What is the cheapest way to consolidate debt in Australia in 2026?
For homeowners with equity, a home loan top-up or redraw is typically the cheapest option (6.5-7.0% in May 2026). For renters or low-equity homeowners, an unsecured personal loan at 11.5-17.5% is the next-cheapest. Balance-transfer credit card promotional rates (0% for 12-24 months) work for smaller amounts you can clear within the promo period.
Should I use my home loan to consolidate credit card debt?
It depends. The rate is much lower (6.5% vs 18-22%), but you are converting unsecured debt to debt secured against your home and stretching the repayment over a much longer term.
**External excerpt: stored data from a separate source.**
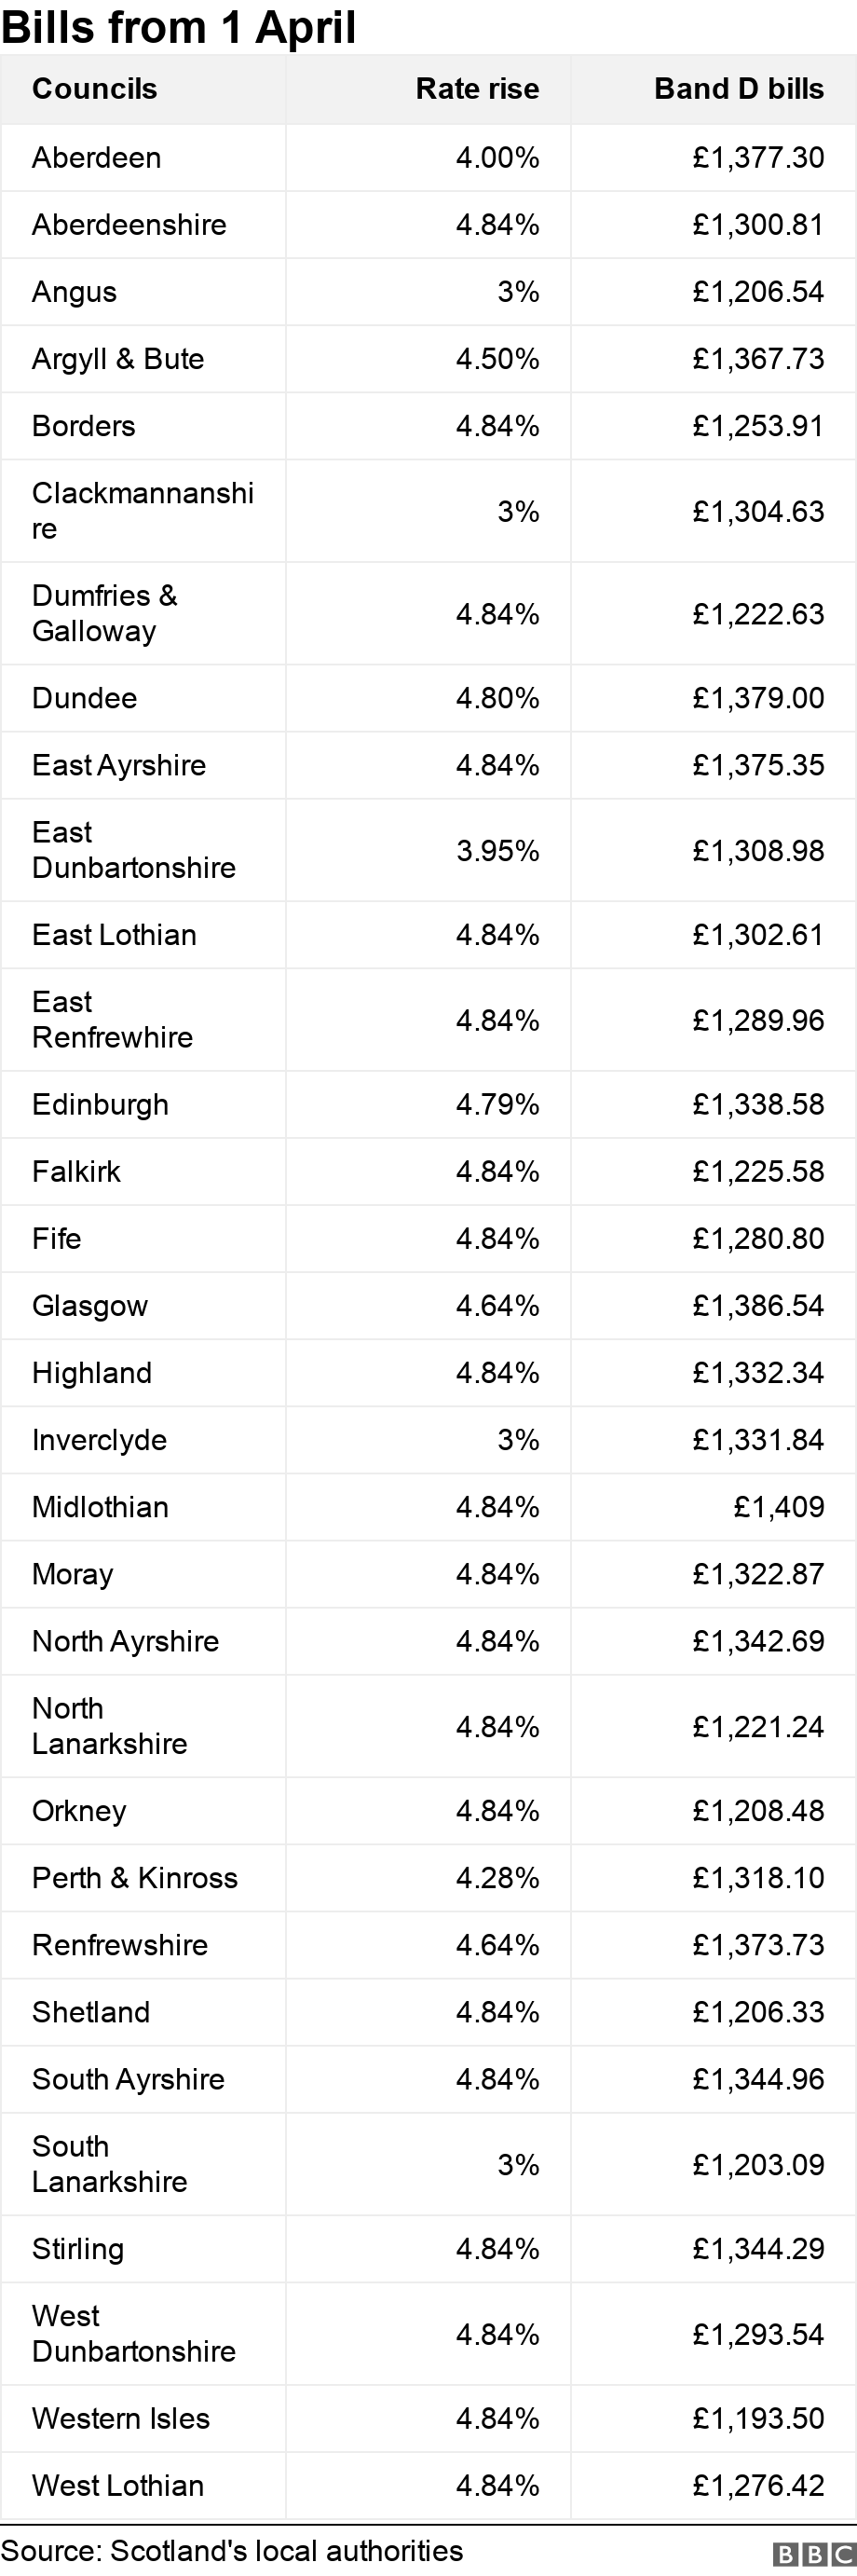Click the BBC logo
Image resolution: width=857 pixels, height=2576 pixels.
coord(813,2555)
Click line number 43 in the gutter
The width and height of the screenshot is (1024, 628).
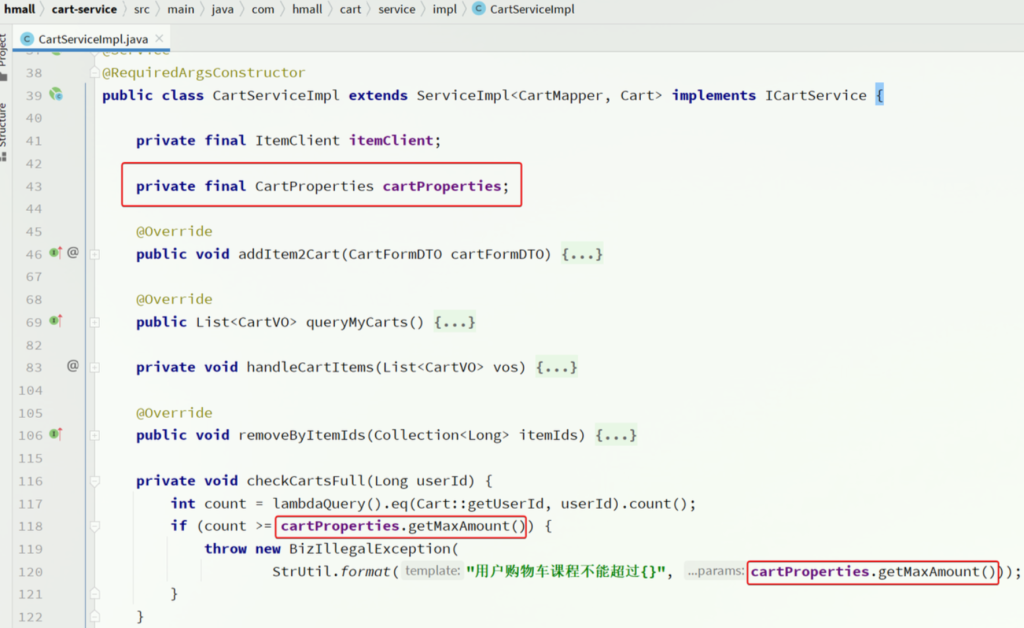33,186
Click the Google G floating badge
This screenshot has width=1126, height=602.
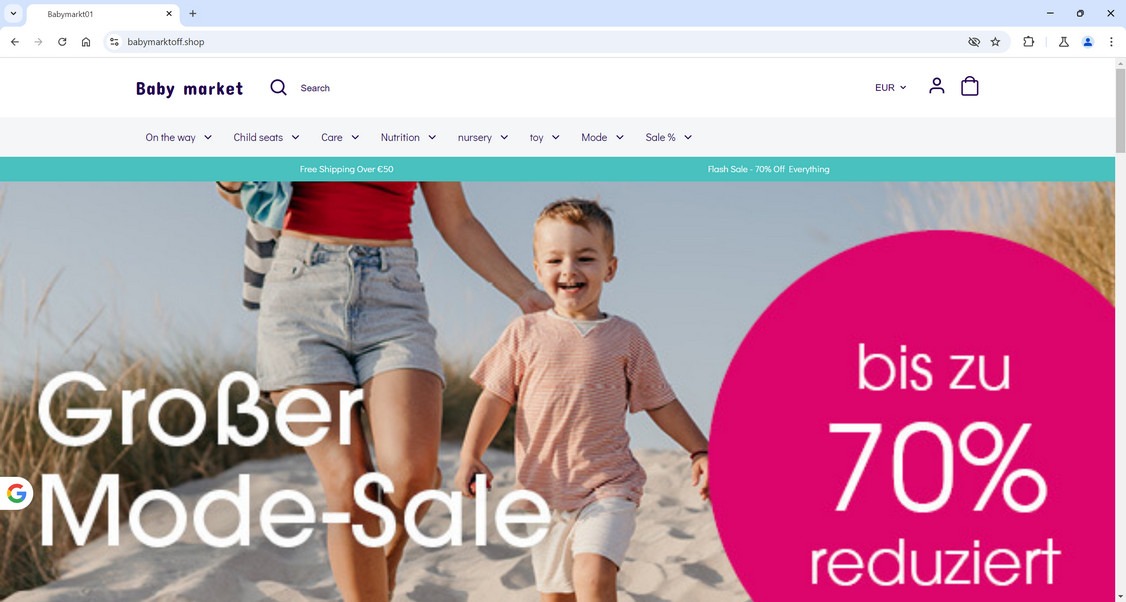[x=17, y=494]
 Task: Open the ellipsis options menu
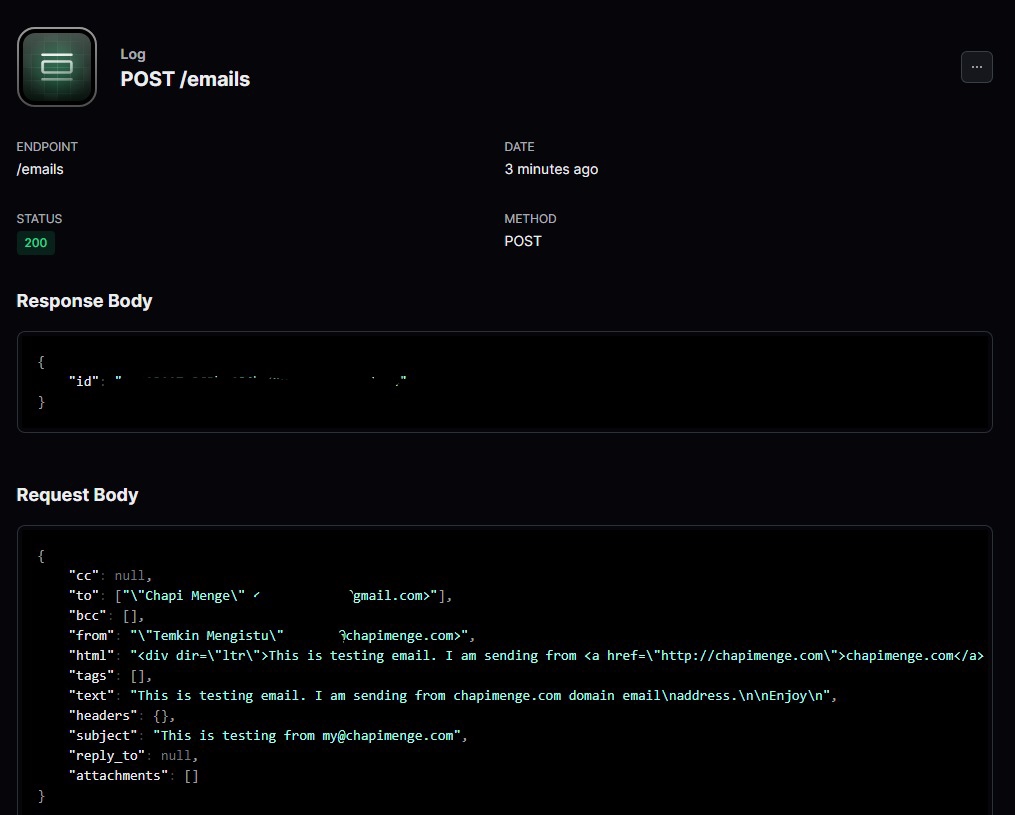(x=977, y=67)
Consolidating $20,000 into a 25-year home loan will cost more over 25 years than paying it off aggressively at credit card rates over 3-4 years. Pair the consolidation with an aggressive repayment plan to capture the rate saving.
When is debt consolidation a bad idea?
When your underlying issue is spending exceeding income (rather than a one-off financial shock), consolidation just resets the cards for re-accumulation. When you cannot service the consolidated loan comfortably, you are setting up a more concentrated stress point. When you have less than 12-18 months left on the existing debts, the consolidation costs (establishment fees, lost reward points) may exceed savings.